───── EXTRACTED INFORMATION ─────
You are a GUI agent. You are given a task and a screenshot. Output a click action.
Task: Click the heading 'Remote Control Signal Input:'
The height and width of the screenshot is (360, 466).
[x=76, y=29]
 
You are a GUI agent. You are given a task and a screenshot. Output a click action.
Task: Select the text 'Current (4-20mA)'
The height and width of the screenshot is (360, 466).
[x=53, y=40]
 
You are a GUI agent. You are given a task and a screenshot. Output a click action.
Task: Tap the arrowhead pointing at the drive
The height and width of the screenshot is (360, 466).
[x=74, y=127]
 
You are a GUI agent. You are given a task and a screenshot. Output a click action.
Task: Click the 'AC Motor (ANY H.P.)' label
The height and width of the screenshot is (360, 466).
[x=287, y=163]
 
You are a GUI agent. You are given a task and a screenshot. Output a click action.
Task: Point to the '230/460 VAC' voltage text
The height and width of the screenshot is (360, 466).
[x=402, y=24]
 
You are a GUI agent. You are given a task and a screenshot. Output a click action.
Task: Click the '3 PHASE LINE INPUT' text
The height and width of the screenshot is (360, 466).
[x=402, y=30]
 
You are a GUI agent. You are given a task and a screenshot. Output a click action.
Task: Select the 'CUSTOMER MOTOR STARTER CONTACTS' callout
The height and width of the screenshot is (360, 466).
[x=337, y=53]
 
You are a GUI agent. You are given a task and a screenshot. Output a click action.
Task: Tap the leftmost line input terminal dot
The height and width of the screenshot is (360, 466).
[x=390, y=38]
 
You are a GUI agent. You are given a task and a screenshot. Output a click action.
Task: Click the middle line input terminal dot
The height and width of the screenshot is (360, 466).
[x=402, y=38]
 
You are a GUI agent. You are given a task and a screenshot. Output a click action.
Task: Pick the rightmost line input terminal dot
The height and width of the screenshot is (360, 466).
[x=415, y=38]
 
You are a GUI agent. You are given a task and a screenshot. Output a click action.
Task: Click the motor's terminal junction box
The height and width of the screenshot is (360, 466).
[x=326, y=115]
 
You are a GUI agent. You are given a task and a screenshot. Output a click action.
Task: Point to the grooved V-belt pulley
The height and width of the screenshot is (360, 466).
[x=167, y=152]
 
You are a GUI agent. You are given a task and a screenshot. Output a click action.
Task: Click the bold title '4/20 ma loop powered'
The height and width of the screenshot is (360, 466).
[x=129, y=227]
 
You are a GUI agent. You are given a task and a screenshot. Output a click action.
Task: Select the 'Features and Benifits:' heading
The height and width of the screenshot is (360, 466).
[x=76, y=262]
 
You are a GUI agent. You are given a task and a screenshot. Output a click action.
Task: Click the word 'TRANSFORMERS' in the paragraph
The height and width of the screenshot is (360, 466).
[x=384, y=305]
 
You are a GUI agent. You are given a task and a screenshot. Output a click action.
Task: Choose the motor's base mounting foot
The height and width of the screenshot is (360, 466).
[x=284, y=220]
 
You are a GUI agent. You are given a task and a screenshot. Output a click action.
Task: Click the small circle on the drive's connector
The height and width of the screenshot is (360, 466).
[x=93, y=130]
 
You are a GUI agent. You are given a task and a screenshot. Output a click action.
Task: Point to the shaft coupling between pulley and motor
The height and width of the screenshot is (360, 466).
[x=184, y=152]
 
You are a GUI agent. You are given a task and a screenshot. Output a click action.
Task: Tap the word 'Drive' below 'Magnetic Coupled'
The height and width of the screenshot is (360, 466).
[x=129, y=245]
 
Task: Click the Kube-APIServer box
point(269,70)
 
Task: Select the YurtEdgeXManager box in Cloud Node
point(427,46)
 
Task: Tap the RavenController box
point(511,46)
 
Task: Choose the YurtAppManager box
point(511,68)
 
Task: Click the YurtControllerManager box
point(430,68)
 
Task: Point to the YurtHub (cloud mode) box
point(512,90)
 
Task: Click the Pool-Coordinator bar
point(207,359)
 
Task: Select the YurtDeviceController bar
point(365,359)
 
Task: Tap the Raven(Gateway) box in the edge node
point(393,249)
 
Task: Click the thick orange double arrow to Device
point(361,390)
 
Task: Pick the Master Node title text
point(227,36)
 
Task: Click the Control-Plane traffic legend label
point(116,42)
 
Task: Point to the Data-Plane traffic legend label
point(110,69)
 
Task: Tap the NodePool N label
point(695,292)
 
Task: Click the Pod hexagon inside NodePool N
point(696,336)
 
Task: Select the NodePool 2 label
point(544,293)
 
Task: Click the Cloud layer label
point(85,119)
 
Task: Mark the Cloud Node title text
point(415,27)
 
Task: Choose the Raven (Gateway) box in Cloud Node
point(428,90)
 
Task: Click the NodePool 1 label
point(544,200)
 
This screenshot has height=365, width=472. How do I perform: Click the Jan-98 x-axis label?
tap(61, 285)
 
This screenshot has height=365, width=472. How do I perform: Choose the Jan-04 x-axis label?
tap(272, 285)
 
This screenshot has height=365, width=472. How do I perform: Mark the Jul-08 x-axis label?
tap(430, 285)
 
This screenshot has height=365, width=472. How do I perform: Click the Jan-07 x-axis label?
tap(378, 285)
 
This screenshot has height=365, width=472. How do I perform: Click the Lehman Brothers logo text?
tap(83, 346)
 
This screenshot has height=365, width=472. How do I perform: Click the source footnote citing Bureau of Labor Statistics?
─────
- _TASK DESCRIPTION_: Copy the records again from the line with "Jan-07 x-axis label?" up to and including the last line of the records, keeping the requests, and increase every tap coordinate in the answers by 150.

- _WORKED ANSWER_:
This screenshot has height=365, width=472. How do I perform: Click the Jan-07 x-axis label?
tap(528, 435)
 
This screenshot has height=365, width=472. How do I perform: Click the Lehman Brothers logo text?
tap(233, 496)
 
This screenshot has height=365, width=472. How do I perform: Click the source footnote citing Bureau of Labor Statistics?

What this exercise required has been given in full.